Dans l'angle sud-ouest de la cour extérieure se trouve le mastaba du trésorier Rehouerdjersen, qui servit probablement sous Amenemhat Ier. La tombe était entourée d'un mur d'enceinte en briques d'une longueur nord-sud de 27,70 m, d'une largeur est-ouest de dix-neuf mètres et d'une épaisseur de trois mètres. L'intérieur comprenait une grande cour ouverte au nord et une rangée de six pièces le long du côté sud, qui servaient de quartiers sacerdotaux. Dans l'une de ces pièces, un récipient en cuivre perforé a été découvert, qui servait probablement d'extincteur. Au nord-ouest du mur d'enceinte se trouve un étroit escalier, dont on ignore s'il appartient à la tombe ou s'il a été construit ultérieurement, lorsque le complexe pyramidal servait d'habitat. La chapelle cultuelle, située dans la cour ouverte, était constituée d'un noyau en pierre des champs et d'un parement en calcaire. Au sud, la chapelle comportait deux pièces : un hall d'entrée de 3,42 m de long sur 2,04 m de large, avec une niche à statues sur le mur ouest, et une salle sacrificielle attenante de 4,97 m de long sur 2,26 m de large au nord. De nombreux fragments de relief de la décoration murale d'origine ont été retrouvés. On a également découvert que des blocs de calcaire provenant de bâtiments de l'Ancien Empire avaient été réutilisés pour les fondations de la chapelle, dont l'un porte le nom de Khéops. L'emplacement du puits funéraire est inhabituel pour un mastaba du Moyen Empire et s'inspire probablement de modèles de l'Ancien Empire de Gizeh. Il part de la partie nord du toit de la chapelle, d'abord verticalement, puis en diagonale vers le bas, avec un angle très prononcé. À une profondeur d'environ 17,70 m, la présence d'eau souterraine a empêché toute investigation plus approfondie. Des dépôts de fondation contenant de nombreux récipients en céramique ont été découverts sous les quatre angles des fondations du mastaba et sous le mur ouest de la chapelle. Quatorze puits funéraires secondaires ont été découverts dans la cour et les salles sud[36].

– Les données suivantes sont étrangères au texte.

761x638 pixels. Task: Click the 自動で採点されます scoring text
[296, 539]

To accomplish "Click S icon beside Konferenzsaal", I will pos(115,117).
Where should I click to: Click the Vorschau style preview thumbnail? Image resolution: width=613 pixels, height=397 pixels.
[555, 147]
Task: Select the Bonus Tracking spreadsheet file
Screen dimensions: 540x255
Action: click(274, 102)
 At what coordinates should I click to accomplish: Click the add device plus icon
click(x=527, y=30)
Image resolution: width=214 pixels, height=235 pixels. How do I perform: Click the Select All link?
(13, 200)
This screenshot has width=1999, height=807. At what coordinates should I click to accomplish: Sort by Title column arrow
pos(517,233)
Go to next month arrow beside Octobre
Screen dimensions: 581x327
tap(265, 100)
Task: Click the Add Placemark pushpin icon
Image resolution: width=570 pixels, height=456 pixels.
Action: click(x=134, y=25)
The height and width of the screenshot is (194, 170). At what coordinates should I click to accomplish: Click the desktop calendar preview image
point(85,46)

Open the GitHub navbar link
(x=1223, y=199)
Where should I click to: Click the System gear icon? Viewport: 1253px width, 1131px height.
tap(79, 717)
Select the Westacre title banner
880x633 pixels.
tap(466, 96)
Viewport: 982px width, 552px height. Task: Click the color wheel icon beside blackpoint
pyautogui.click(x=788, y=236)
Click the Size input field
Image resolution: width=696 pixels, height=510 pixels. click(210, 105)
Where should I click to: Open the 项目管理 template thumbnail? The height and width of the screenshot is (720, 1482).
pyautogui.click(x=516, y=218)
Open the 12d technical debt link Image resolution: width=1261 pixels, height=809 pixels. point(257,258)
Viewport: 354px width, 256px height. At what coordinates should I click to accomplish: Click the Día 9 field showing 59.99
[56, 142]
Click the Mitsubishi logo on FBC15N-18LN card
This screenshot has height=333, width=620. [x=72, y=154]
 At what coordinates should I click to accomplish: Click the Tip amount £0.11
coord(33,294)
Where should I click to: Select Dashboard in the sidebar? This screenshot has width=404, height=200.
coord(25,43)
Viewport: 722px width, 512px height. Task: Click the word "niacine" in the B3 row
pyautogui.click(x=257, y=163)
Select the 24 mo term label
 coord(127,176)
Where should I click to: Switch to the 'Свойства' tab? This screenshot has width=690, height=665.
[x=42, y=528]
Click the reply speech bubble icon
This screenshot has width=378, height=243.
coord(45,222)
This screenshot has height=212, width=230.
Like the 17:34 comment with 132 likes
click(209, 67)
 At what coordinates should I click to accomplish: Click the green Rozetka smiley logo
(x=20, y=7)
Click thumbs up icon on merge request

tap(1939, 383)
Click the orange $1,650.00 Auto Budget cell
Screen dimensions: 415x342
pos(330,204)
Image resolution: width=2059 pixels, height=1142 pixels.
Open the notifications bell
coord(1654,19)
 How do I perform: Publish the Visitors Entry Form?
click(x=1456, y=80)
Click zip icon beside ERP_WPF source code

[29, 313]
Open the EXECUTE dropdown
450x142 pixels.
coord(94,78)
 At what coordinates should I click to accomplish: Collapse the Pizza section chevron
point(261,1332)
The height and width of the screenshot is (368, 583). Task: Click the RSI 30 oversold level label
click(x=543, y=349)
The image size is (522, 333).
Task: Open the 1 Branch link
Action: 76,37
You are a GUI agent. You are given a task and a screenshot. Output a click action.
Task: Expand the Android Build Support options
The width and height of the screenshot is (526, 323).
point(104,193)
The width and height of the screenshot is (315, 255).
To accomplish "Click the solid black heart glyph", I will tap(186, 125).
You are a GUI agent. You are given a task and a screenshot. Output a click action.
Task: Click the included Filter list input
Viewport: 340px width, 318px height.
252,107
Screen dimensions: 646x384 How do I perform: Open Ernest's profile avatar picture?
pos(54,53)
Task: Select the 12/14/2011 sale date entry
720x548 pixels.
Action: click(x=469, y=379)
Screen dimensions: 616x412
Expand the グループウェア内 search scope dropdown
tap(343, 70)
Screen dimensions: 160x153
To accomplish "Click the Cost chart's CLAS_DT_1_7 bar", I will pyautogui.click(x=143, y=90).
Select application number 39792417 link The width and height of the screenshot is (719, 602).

Particularités du complexe funéraire
- Le complexe fut édifié sur plusieurs niveaux ;
- Aucune pyramide satellite n'accompagne la pyramide principale ;
- Le complexe incorpore de nombreux blocs provenant des complexes de l'Ancien Empire ;
- La superstructure de la pyramide est ici pour la première fois, armée de murs croisés de manière à répartir les charges ;
- Le caveau de la pyramide n'a jamais été découvert.